Видите ли, это со срамом как-то можно поладить, технически неизбежным при ее заработке, но оголение чувств до предела… сокровенного… тайны (в романе курсивом)… и всё на Ваших глазах!..

А вот, Кира Степановна, признайтесь, – когда Вы узнали, что Свидригайлов подслушивал Соню и Раскольникова, не появилось ли у Вас ощущение… как бы это сказать… не неловкости даже, а как бы страха – за себя персонально?.. Вы же в той комнате тоже присутствовали, притом скрытно, тайно. И вдруг оказывается, был еще кто-то другой, не предусмотренный ни теми двумя, ни Вами, тайным свидетелем их сокровенных встреч, вдруг он – раз, и засёк?.. Ах да, вы молчали, не шевелились – так вот я и спрашиваю: когда узнали, что он все это время за дверью сидел, не стало ли за себя боязно?..

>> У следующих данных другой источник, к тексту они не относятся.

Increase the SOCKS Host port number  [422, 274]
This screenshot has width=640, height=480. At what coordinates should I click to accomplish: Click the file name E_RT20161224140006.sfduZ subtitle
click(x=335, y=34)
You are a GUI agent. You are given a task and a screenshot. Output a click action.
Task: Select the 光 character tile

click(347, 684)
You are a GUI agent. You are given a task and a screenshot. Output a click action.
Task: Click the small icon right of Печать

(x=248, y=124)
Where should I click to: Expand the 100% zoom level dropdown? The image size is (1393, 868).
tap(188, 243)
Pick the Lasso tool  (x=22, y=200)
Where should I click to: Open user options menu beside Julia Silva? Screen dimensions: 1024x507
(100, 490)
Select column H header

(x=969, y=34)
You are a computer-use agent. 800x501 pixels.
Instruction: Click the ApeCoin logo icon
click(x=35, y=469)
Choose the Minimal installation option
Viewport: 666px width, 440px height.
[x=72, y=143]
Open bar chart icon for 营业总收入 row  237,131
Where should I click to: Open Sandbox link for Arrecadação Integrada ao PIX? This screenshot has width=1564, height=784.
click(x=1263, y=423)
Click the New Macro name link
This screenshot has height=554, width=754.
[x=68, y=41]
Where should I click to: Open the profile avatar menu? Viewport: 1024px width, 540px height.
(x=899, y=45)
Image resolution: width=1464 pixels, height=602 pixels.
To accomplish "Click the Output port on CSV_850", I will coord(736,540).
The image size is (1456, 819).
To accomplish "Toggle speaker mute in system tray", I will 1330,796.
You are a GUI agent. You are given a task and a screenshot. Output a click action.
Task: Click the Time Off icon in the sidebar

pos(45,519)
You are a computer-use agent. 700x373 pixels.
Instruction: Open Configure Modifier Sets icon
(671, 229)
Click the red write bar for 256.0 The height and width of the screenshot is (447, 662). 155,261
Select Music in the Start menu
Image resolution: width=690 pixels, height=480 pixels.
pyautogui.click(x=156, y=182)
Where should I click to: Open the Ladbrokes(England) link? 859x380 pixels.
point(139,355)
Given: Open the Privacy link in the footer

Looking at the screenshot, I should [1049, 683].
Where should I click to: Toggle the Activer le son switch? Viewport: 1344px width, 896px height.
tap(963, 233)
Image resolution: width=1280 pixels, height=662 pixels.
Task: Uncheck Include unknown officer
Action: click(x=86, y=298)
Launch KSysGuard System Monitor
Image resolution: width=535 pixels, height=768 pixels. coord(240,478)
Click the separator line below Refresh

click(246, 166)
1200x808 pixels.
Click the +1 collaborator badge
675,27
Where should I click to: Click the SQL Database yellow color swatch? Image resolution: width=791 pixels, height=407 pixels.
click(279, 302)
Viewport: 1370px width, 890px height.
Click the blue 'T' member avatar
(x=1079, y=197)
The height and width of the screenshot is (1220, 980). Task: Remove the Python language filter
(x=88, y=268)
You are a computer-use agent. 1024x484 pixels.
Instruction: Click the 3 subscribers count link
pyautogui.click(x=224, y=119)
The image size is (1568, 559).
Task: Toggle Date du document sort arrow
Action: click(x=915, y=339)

Видите ли, “Преступление и наказание”, каковым я себя ощущаю во всей моей познавательной полноте, штука загадочная, но ведь и самоощущение, подтверждающее мою самость, дается мне в полноте не иначе как именно познавательной, – а то, что за пределами познания, мне недоступно; лишнего брать на себя не хочу… В.Я.Кирпотин – был такой советский литературовед, ортодоксально советский, застегнутый на все пуговицы, – так вот даже он относительно этой главы предположил, что в исходном чистовике, до нас не дошедшем, который так напугал Каткова, могли их узы вполне определиться – как муж стали жить и жена; предпосылкой тому виделось литературоведу великое самопожертвование Сони, которое в редакционном выступлении “Русского вестника” уже после смерти Достоевского отразилось будто бы в дорогой сердцу писателя характеристике героини – как “женщины, доведшей самопожертвованье до жертвы своим телом”. Об этом упомянула Л.Д.Опульская, чтобы возразить Кирпотину, дескать, нет оснований так думать; статья ее в седьмом томе (сейчас передо мной) Полного собрания сочинений классика, она и готовила для ПСС (великий текстологический труд!) публикацию романа и рукописных материалов к нему. Но коль скоро проблема рассматривается в столь авторитетном издании, это говорит само за себя, не так ли?